The quick commerce sector demonstrated high revenue growth but widening losses due to aggressive digital expansion.

  • Swiggy’s Expansion Cost: Swiggy reported a Q2 FY26 net loss of ₹1,092 crore (up 74.4% y-o-y), primarily due to its aggressive Instamart quick commerce expansion. Instamart revenue doubled (102% y-o-y jump) to ₹1,038 crore.
  • Capital Buffer: To maintain financial agility amid fierce competition, Swiggy is considering raising up to ₹10,000 crore through a QIP. Swiggy’s CEO cited the need for a strategic reserve as competition intensifies.

B. Telecom AI Supremacy

Telecom operators are moving beyond 5G competition to battle for "AI supremacy" to boost customer spending.

  • Jio’s AI Offering: Reliance Intelligence, leveraging Google's 7.7% stake in Jio Platforms, announced it would offer Jio users the latest version of Google Gemini AI Pro free of cost for 18 months (valued at ₹35,000).
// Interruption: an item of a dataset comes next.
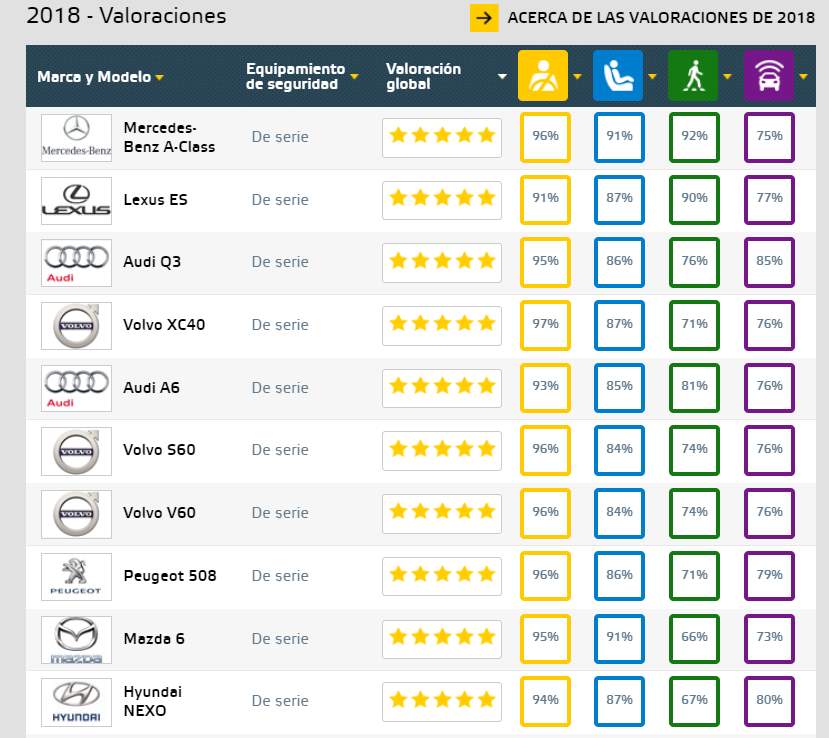The image size is (829, 738).
Task: Expand the Equipamiento de seguridad filter arrow
Action: click(x=354, y=77)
This strategy is aimed at grabbing higher tariff-paying customers to boost Average Revenue Per User (Arpu).

C. Digital Infrastructure and Hardware

  • Logistics Tech: Logistics and e-commerce enablement company Shiprocket narrowed its net loss and saw core business revenue grow by over 20% y-o-y, driven by domestic shipping and value-added tech offerings.
  • Aviation AI: Adani Airport Holdings Limited (AAHL) announced a strategic deal with AIONOS to implement a multi-lingual omni-channel agentic AI solution to enhance the conventional passenger help desk experience and offer personalized support across Adani airports.
  • Space/Internet Connectivity: Elon Musk-owned Starlink Satellite Communications began hiring for finance and accounting domains in India following approval to launch satellite internet services.

IV. Overcoming Indian Policy and Capital Constraints

Industry veterans debated that despite India having the necessary human capital and growing physical capital (data centers), the primary constraints for maximizing its tech ambition are financial capital (risk funding) and certain policy gaps.

  • Capital Crunch: In the last decade (2014-2024), India attracted only $160 billion in startup funding, compared to $2.35 trillion in the US, with India remaining heavily dependent on international risk capital.
  • Intellectual Property (IP) Drain: The lack of robust IP laws means that "code cannot be patented in India," which sometimes drives tech startups to move their headquarters overseas (e.g., to the US) for IP protection and funding, resulting in a potential "IP drain".
  • The AI/Services Dilemma: The Indian tech landscape remains heavily 90–95% services-based. Transitioning to a new AI path requires massive capital injection into new companies, as incumbents are generally ill-suited to lead "tectonic shifts in technology".